Paperspace adds machine learning model development pipeline to GPU service

Paperspace has always had a firm focus on data science teams building machine models, offering them access to GPUs in the cloud, but the company has had broader ambition beyond providing pure infrastructure, and today it announced a new set of tools to help these teams pass the model off to developers and operations in […]

Paperspace has always had a firm focus on data science teams building machine models, offering them access to GPUs in the cloud, but the company has had broader ambition beyond providing pure infrastructure, and today it announced a new set of tools to help these teams pass the model off to developers and operations in a smoother way.

Co-founder and CEO Dillon Erb says this an attempt to provide a full tool set for data scientists and developers, beyond providing pure GPU power to test and build the models. “Machine learning teams do a lot of GPU work — and as you know, we’ve been working with GPUs for a number of years now, and that’s one of our specialties.

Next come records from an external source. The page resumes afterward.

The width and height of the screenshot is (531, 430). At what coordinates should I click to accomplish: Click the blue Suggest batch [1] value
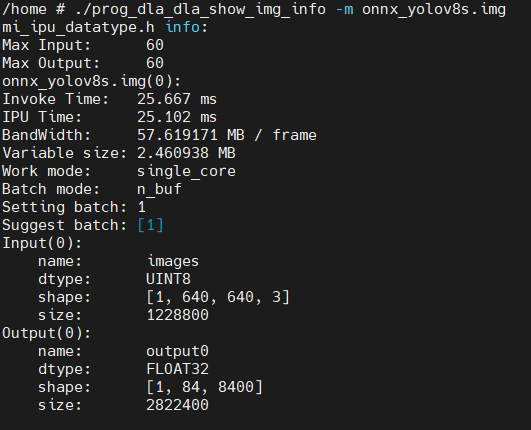(150, 225)
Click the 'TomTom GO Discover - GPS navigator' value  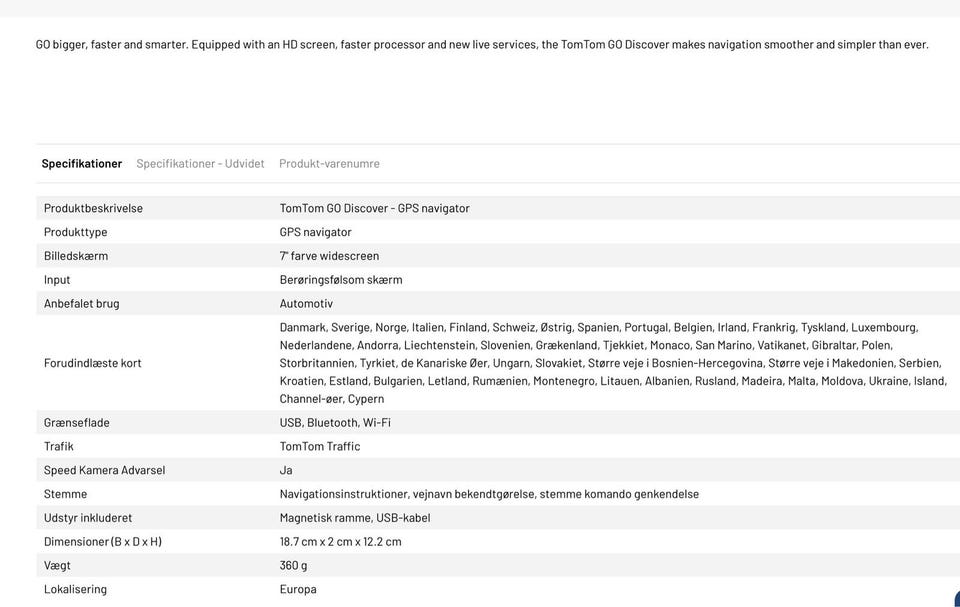pyautogui.click(x=374, y=208)
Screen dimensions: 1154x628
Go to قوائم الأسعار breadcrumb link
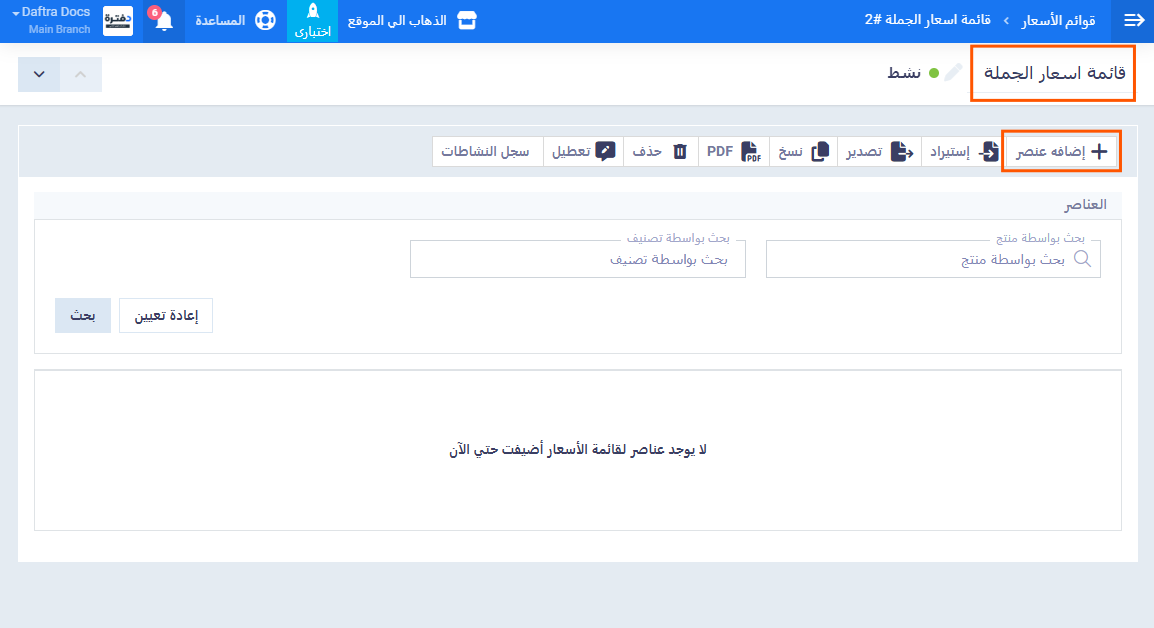(x=1060, y=21)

Now what we’re doing is taking a kind of agile methodology approach or CI/CD (continuous integration/continuous delivery) for machine learning, and using that to solve much larger scale [machine learning] problems,” Erb said.

As the company describes it, “The new release introduces GradientCI, the industry’s first comprehensive CI/CD engine for building, training and deploying deep learning models…” Erb says the goal is to provide a way to take the model built on top of Paperspace and put it to work in the company faster. Teams often lose time after the model is built because there is no good way to pass the model onto the DevOps team to use in applications.

“GradientCI lets you do things like set up staging development production environments, and provide a common interface between your data team and your DevOps team. This is about taking software development best practices, and applying that to this relatively new universe of training and deploying machine learning models,” Erb explained.

He says that up until now, there hasn’t been a way to do this, and this has led to the development team doing things like completely rewriting the model in Java or whatever their production environment is to make it work inside their applications. “It’s been a really clunky handoff, and where we do a really good job is adding things like version control and reproducibility and a common kind of syntax, so that the traditional DevOps guys can actually pick up and deploy the machine learning tool stacks without being a deep learning expert,” Erb explained.

Paperspace was founded in 2014, and was a member of the Y Combinator Winter 2015 class. Since then, it has raised $23 million from investors such as Battery Ventures, Intel Capital, SineWave Ventures, Sorenson Capital and Y Combinator, according to Crunchbase. It’s most recent financing was $13 million Series A last year.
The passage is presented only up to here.